Le fameux repas de la Saint-Patrick composé de corned-beef, de chou et de pommes de terre. Le fameux repas de la Saint-Patrick composé de corned-beef, de chou et de pommes de terre. (Courtoisie de l'utilisateur de flickr jeffreyw)

Les Américains irlandais ont transformé le jour de la fête de la Saint-Patrick, célébré en une fête religieuse, en une célébration de leur patrimoine et de leur patrie. Avec la célébration, est venu un repas de célébration. En l'honneur de leur culture, les immigrants se sont engouffrés dans le délicieux corned-beef de leur voisin, accompagné de leur pomme de terre bien-aimée et du légume le plus abordable, le chou. Il n'a pas fallu longtemps pour que le bœuf salé et le chou soient associés à la Saint-Patrick. C'était peut-être dans l'esprit de Lincoln lorsqu'il avait choisi le menu de son premier déjeuner inaugural, le 4 mars 1861, qui comprenait du bœuf salé, du chou et des pommes de terre.

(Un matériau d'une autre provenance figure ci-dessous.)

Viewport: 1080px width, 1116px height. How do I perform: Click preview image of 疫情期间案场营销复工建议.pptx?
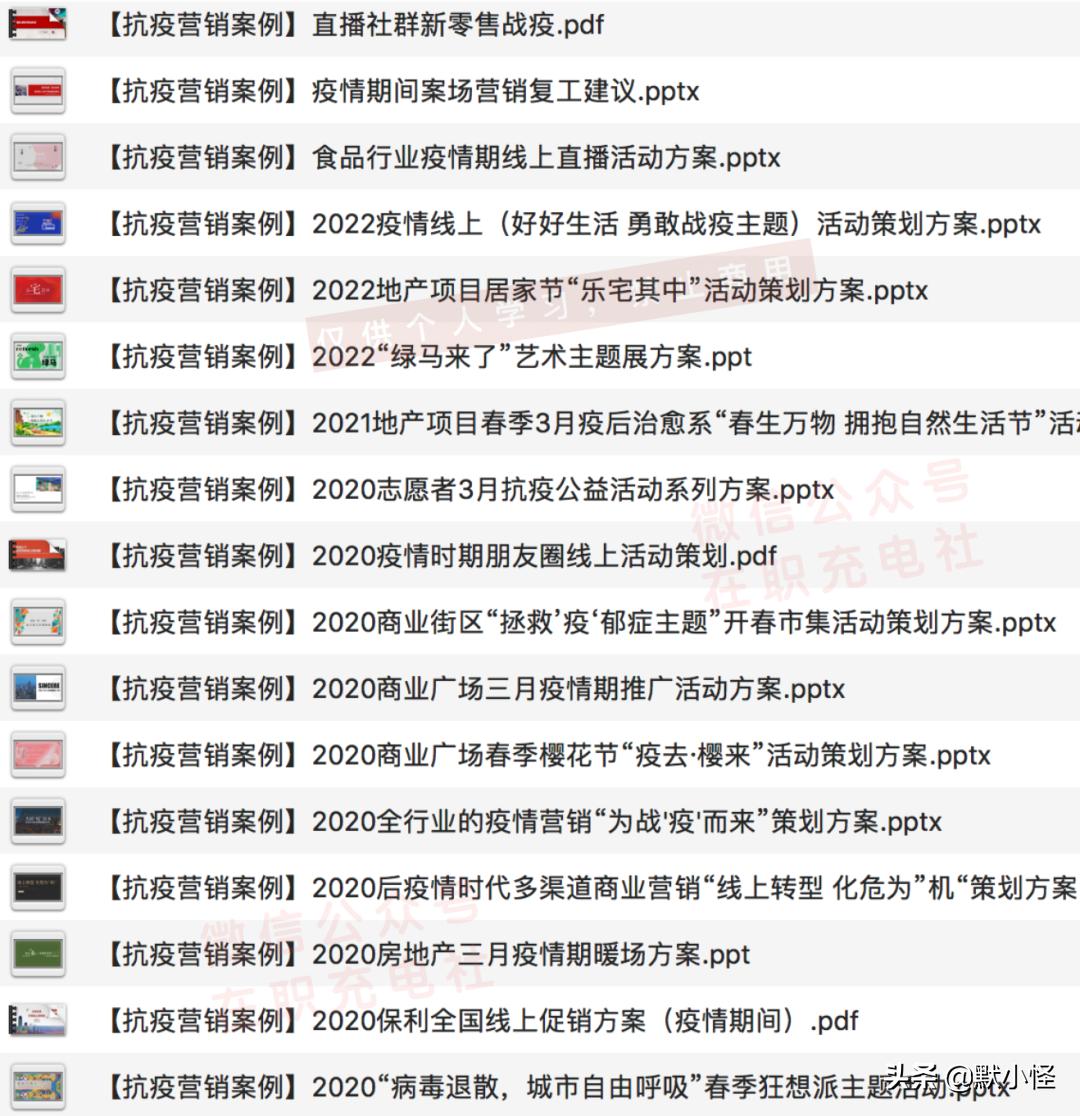click(x=37, y=92)
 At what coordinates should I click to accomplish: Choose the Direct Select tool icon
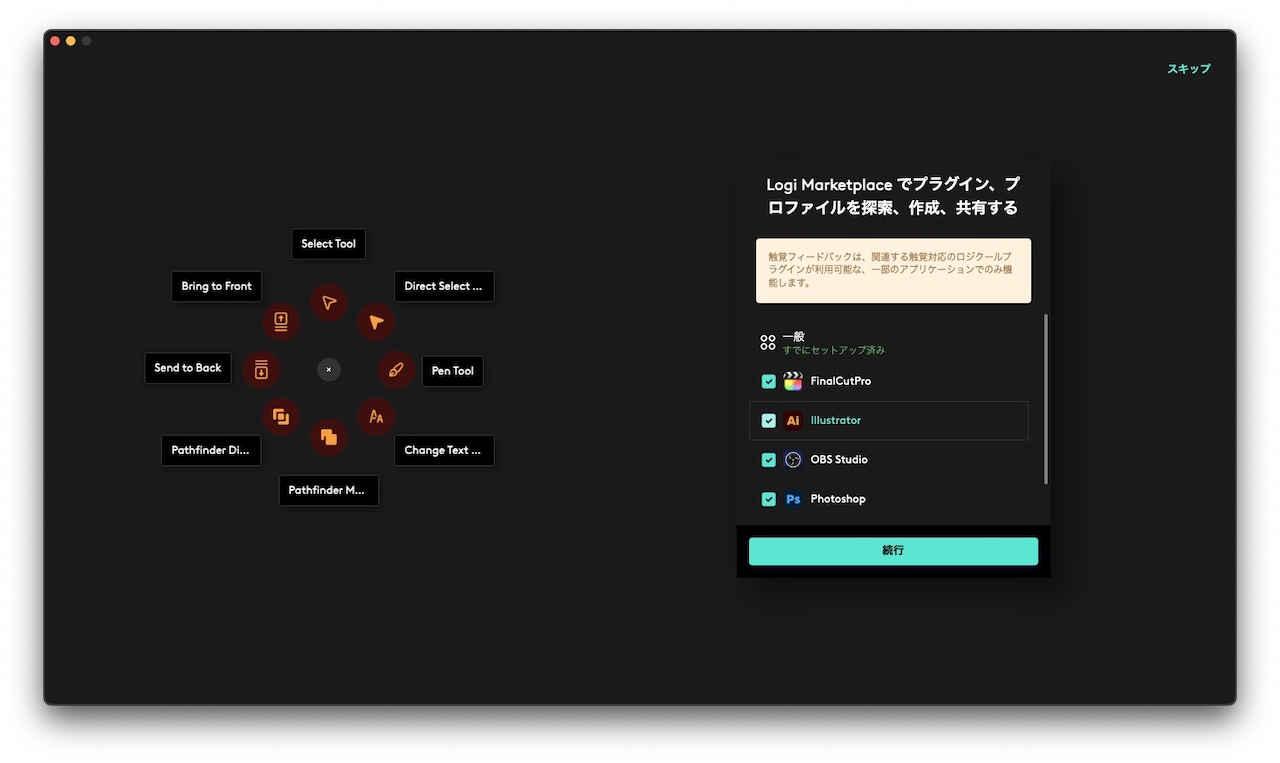[376, 322]
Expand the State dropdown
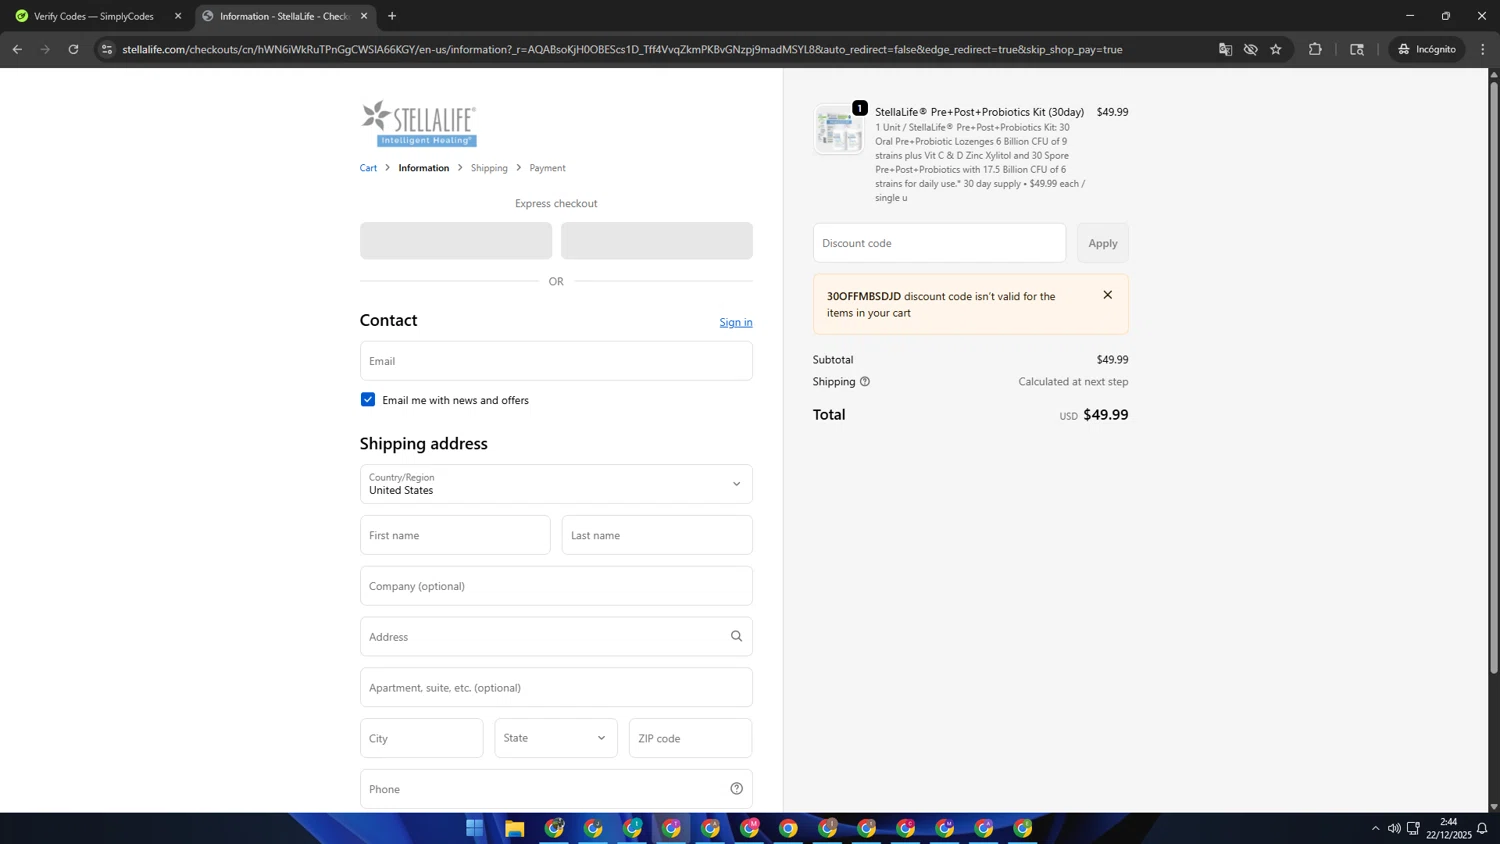Viewport: 1500px width, 844px height. (x=556, y=738)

La popularité de la viande de boeuf salée et du chou n'a jamais traversé l'Atlantique vers la patrie. Au lieu du bœuf salé et du chou, le repas traditionnel de la Saint-Patrick consommé en Irlande est de l'agneau ou du bacon. En fait, beaucoup de ce que nous considérons comme les célébrations de la Saint-Patrick n’y sont pas parvenus jusqu’à récemment. Les défilés et les festivals de la Saint-Patrick ont ​​commencé aux États-Unis. Et jusqu'en 1970, les pubs étaient fermés légalement en Irlande le jour de la Saint-Patrick. C'était à l'origine une journée sur la religion et la famille. Aujourd'hui en Irlande, grâce au tourisme irlandais et à la Guinness, vous retrouverez de nombreuses traditions irlando-américaines.

Faisceau dans le magasin Guinness à Dublin Faisceau dans le magasin Guinness à Dublin (Wikimedia Commons)

Enfin, si vous recherchez une connexion au pays d'origine de ces vacances, il existe de nombreuses autres façons d'être authentique. Commencez par appeler le jour de la Saint-Patrick ou le jour de la Saint-Patrick. Patty est un nom de fille en Irlande et Paddy est le surnom approprié pour Patrick. Vous ne voulez pas être le Patty dans le pub.

Le bœuf salé est-il vraiment irlandais?